On Euthanizing Public Education

A couple of years ago, I supported school vouchers. I thought "hey, why don't we get our local, state, and federal governments to give vouchers equal to the average education cost to parents. The parents can then use the voucher to go to private school." Since then, I've realized that any such program would be a de-facto socialization of all private schools in the country; the government would only allow vouchers to go to pre-approved schools with pre-approved curriculum; in order to capture the multi-billion-dollar windfall, private schools would conform to government guidelines, perhaps even unionizing in some states.

Today, I believe that the only real way to reform education is through tax credits -- tax credits for pulling your kids out of school.

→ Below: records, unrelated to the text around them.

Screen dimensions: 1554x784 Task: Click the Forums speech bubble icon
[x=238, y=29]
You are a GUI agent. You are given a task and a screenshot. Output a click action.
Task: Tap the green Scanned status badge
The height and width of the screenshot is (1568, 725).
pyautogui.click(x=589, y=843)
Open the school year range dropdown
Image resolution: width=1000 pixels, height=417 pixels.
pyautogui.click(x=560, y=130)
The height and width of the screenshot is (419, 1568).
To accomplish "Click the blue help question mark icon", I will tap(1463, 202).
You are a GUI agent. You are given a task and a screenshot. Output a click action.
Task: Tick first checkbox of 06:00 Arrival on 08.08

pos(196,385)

This can be best accomplished by simply dividing up the Department of Education's annual budget among all K-12 schoolchildren who are not enrolled in public school. With about 6.5 million K-12ers either in private school or homeschool, the $65-billion dollar Dept. of Education Budget would give a $10,000 tax credit to parents for each student in the first year. Millions of Americans would pull their children out of public school in year two in order to get a piece of the tax credit money. If the number of K-12ers outside of public school increased 20% every year, the tax credit would decrease from $10,000 in year one, to $8,300 in year two, to $7,000 in year three, to $5,800 in year four, $4,800 in year five, to $4,000 in year six, etc. With a 20% annual increase in the number of K-12ers out of public school, there would be about 16.5 million K-12s out of public school after year 6, about 2 and a half times as many as there were before and about 1/3rd of all K-12 students. 1/3rd of our children would be freed from the government indoctrination and daycare centers, instead getting a real education.

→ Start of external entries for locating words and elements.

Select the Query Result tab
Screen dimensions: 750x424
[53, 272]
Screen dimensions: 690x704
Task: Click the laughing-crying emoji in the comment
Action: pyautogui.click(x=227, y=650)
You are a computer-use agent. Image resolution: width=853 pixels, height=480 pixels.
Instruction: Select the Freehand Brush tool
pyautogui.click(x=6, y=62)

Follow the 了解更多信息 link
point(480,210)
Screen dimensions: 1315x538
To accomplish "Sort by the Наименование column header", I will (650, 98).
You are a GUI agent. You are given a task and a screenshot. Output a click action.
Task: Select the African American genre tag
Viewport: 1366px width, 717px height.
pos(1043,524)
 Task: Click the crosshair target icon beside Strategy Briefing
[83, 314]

With a 20% drop in the number of students enrolled in public school, state and local governments should be able to carve out their own tax credits to leave the public school system. If the level of education spending dropped in proportion to the number of students who left the system, the ~$500 billion a year state and local governments spend on education should drop to about $400 billion a year. With the $100 billion-dollars in savings, state and local governments could offer and additional $6,000 in tax credits to parents for pulling their students out of public schools. If parents flock to the tax credit like they did before (with 20% increases every year), over 2/3rds of K-12ers would be out of public school within five years.

At this point, only half of the remaining $400 billion in savings is being used. The State and local governments can then offer a $200 billion-dollar tax credit and cut the rest.

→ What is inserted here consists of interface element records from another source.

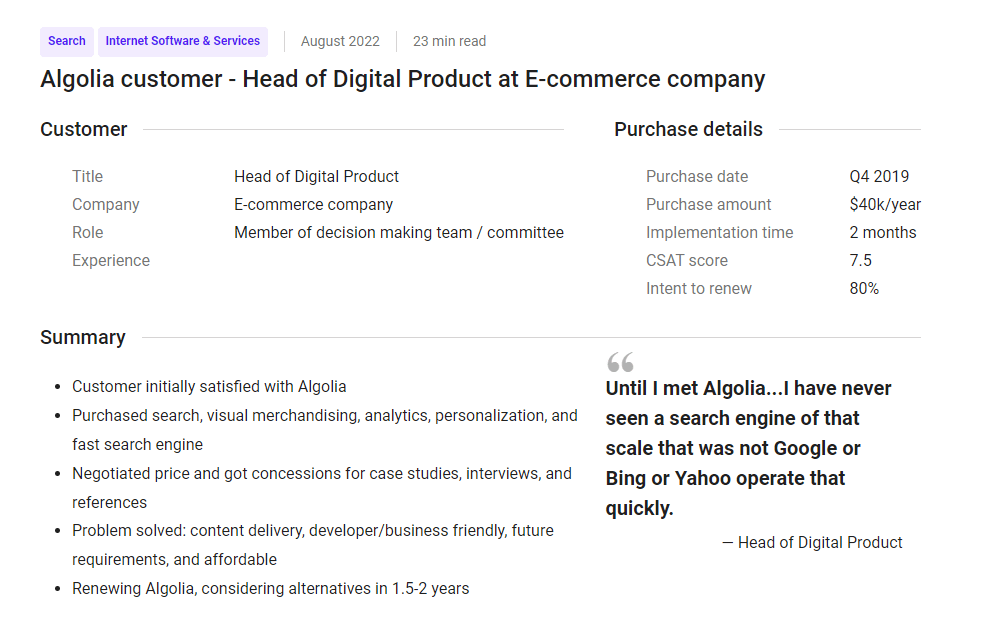Click the Summary section heading
This screenshot has width=991, height=625.
83,337
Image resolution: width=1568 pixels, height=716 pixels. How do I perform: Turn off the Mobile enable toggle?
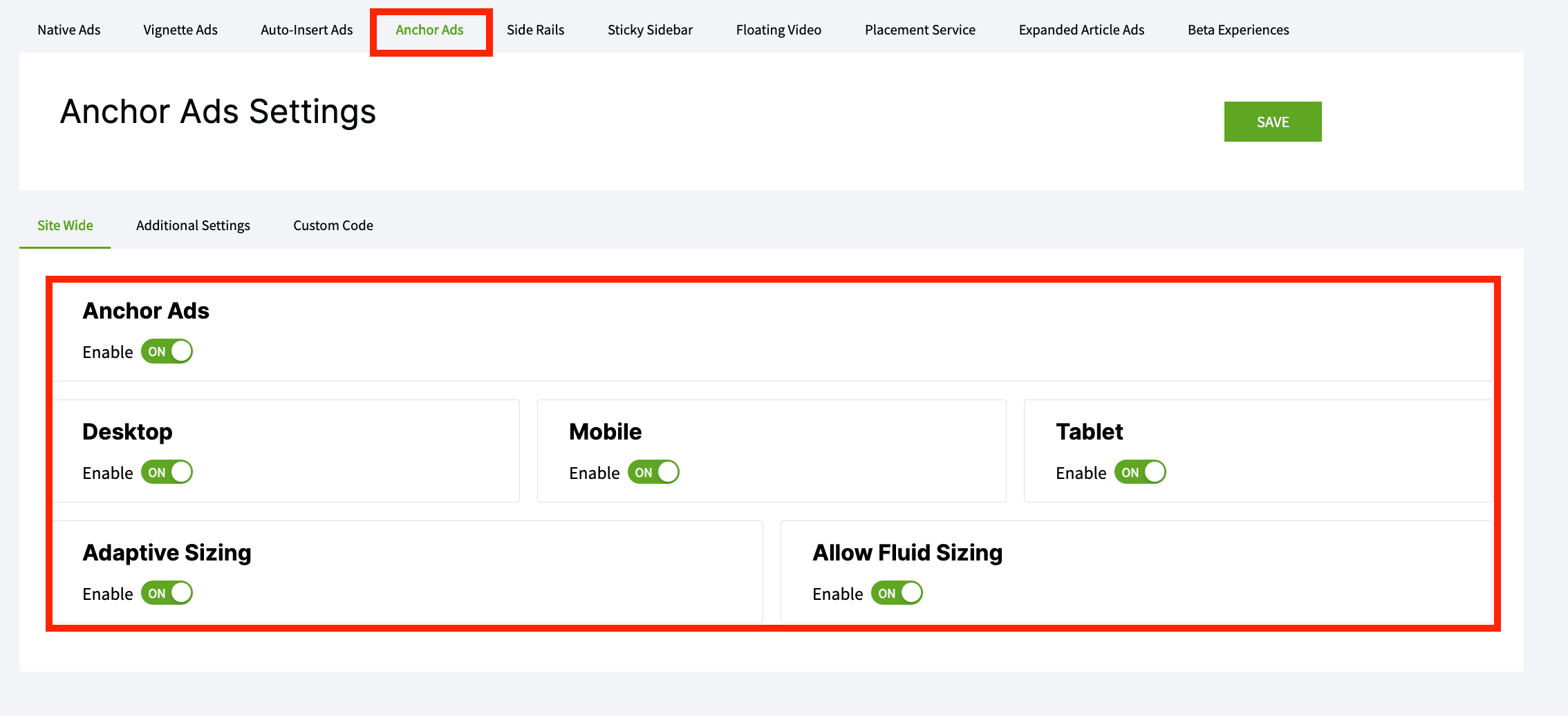pyautogui.click(x=653, y=472)
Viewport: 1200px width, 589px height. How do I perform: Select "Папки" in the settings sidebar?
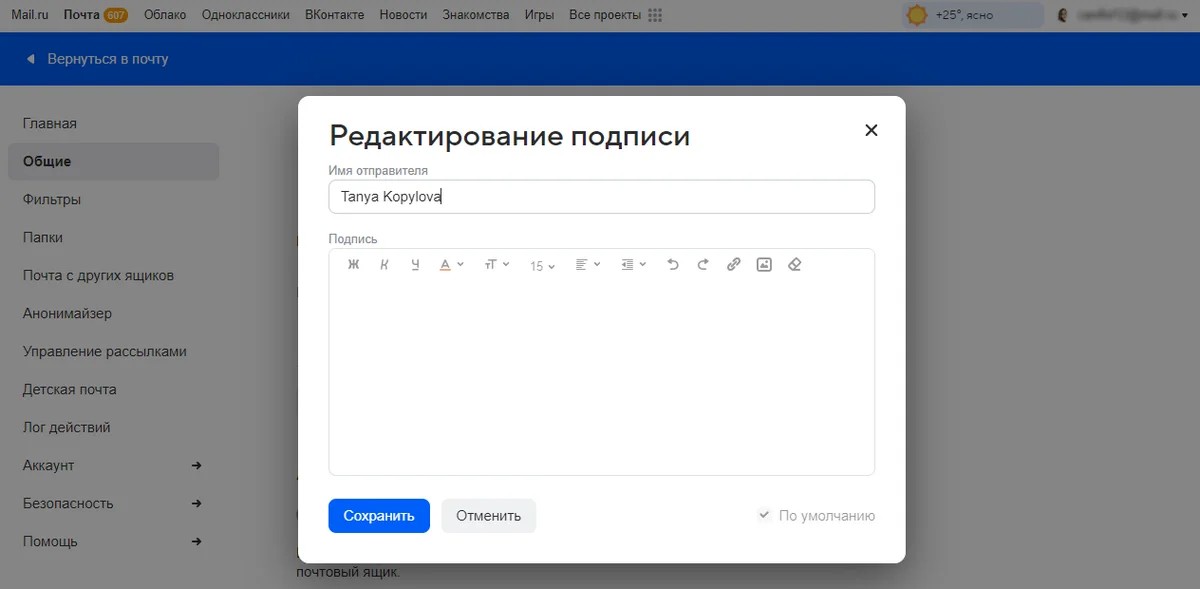coord(43,238)
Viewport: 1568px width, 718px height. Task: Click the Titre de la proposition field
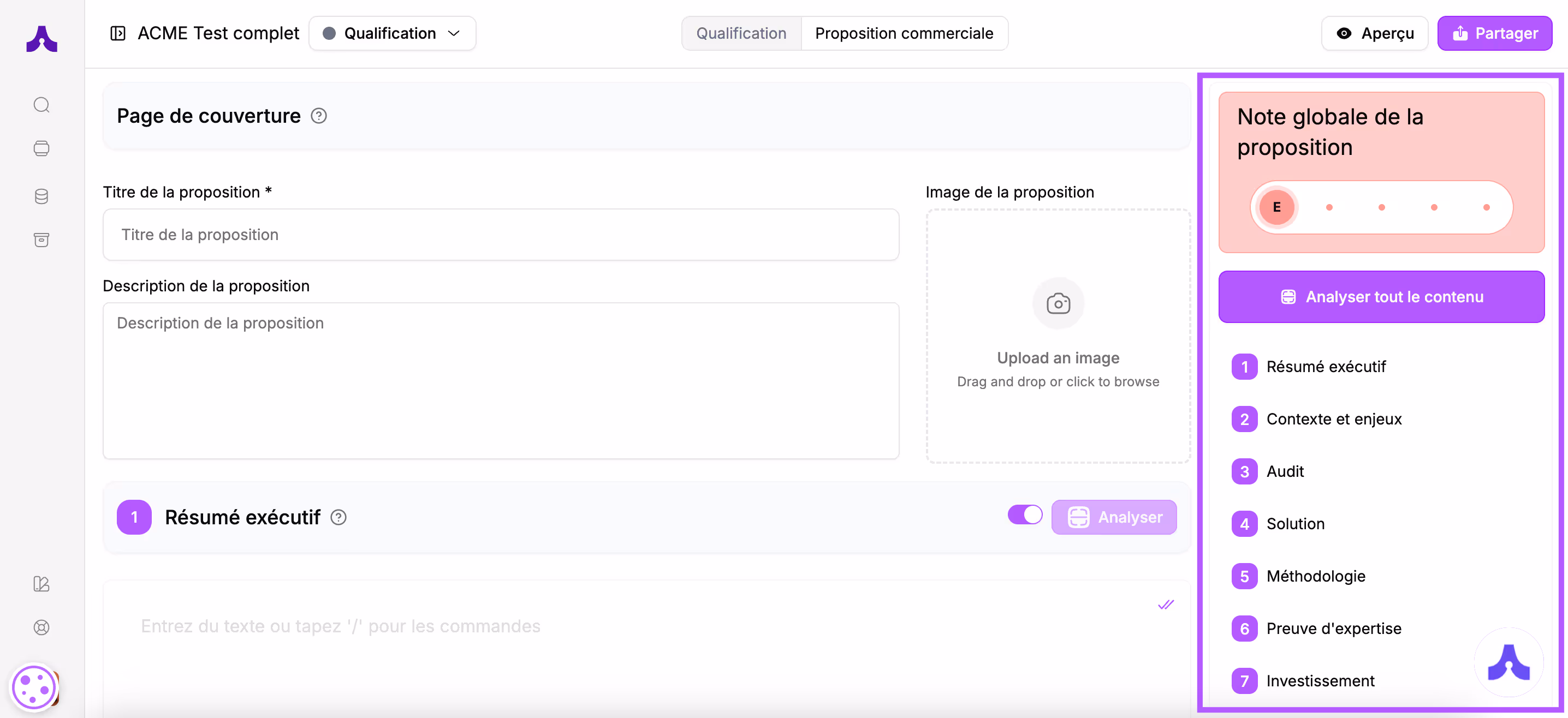500,234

All students will be on a tax credit of about $6,600, and taxpayers will save $200 billion dollars a year.

4 comments:

Anonymous said...

Its amazing how even "conservatives" will act like the worst of liberals, when the govt dangles money in front of their eyes.

I think its a fundamental mistake to think that government control won't come along with government money.

Nick Bradley said...

Sadly, I don't think that this would ever come to fruition. And if it did, it would probably have some sort of controls.

I just support tax credits over vouchers, as vouchers would have far more controls than tax credits.

The Feds have no constitutional role in education, but if they're going to get involved, it might as well be to desocialize education.

MrLiberty said...

While I certaily support tax credits over vouchers for the very problems you have identified would come with vouchers, ultimately such a plan would require significant cuts in spending or the problem just gets passed along.

Further, our society also needs to get away from the belief that everyone in society should have to pay for the education of eveyone else (or their kids). Tax credits ultimately do 2 horrible things. They drive up the cost of education (why would anyone care if you can deduct it), and they continue to support the idea that education is everyone's responsibility. It is not - it is the PARENT'S, and NO ONE ELSE's.

Nick Bradley said...

Presidential hopeful Ron Paul has introduced a Bill, HR 1056, that would provide a $5,000 per child tax credit for kids pulled out of public school. This would do two things:

1. Reduce State/Local spending on education with less children in public schools

2. Split the bill with Parents

Very few private school cost less than $5,000 a year, so parents would be paying most of the bill.

It's an effort to break the stranglehold.